Apache Airflow's four primary components are:
- Web server: A web UI visually inspects DAG definitions, dependencies and variables; monitors log files and task duration; and reviews source code.
- Scheduler: A persistent service that instantiates workflows ready to run.
- Executor: A set of worker processes to execute workflow tasks.
- Metadata database: A database that stores metadata related to DAGs, job status, connections and more.
Additional features of the architecture include workers, which are the nodes; brokers, which enable executors and workers to communicate; and configuration files.
Google Cloud Composer features
Cloud Composer provides operations teams functionality similar to that of infrastructure-as-code services, such as Google Cloud Deployment Manager or AWS CloudFormation. It includes a library of connectors, an updated UI and a code editor.
Google Cloud Composer also includes:
- full integration with various GCP data and analytics services, such as BigQuery and Cloud Storage;
- support for Stackdriver Logging and Monitoring;
- simplified interfaces for DAG workflow management and configuration of the Airflow runtime and development environments;
- client-side developer support via Google Developer Console, Cloud SDK and Python package management;
- access controls to the Airflow web UI using the Google Identity-Aware Proxy;
- support for connections to external environments, both on premises and on other clouds;
- network boundaries and isolation with shared VPC and private IP;
- compatibility with open source Airflow; and
- support for other community-developed integrations.
Cloud Composer basics
The Composer Airflow environment uses Google Compute Engine instances to run as a Kubernetes cluster. When creating an environment, users need to specify various parameters, such as node count, machine type, location, VM disk size, tags and network configurations.
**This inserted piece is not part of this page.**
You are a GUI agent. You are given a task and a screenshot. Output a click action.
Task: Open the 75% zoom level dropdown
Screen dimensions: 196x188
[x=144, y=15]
Once a Composer user creates the environment, they can configure email notifications via the SendGrid service. Developers receive 12,000 free emails per month. If they don't want to use SendGrid, users can go with third-party Simple Mail Transfer Protocol options.
Google Cloud Composer workflows are described as DAGs, which are a set of tasks to be run, as well as their order, relationships and dependencies. A DAG's primary function is to ensure the task is completed as specified. To cite an example from Google, if a three-node DAG has tasks A, B and C, the workflow might specify that task A needs to run before B, but C can run whenever. A DAG might also specify constraints, such as, if task A fails, it can be restarted up to five times. Tasks A, B and C could be anything, such as running a Spark job on Google Cloud Dataproc.
Cloud Composer pricing
Like other GCP services, Google Cloud Composer pricing is based on resource consumption, which is measured by the size of its environment and the duration the environment runs. Specifically, users are billed per minute based on the number and size of web server nodes, database storage and network egress.
In addition to Cloud Composer, users pay for the services that enable it to run:
- underlying Kubernetes nodes, which run the Airflow worker and scheduler processes;
- Google Cloud Storage buckets, which store DAG workflows and task logs; and
- Stackdriver Monitoring data collection.
To more accurately estimate your costs, refer to the GCP documentation's pricing example.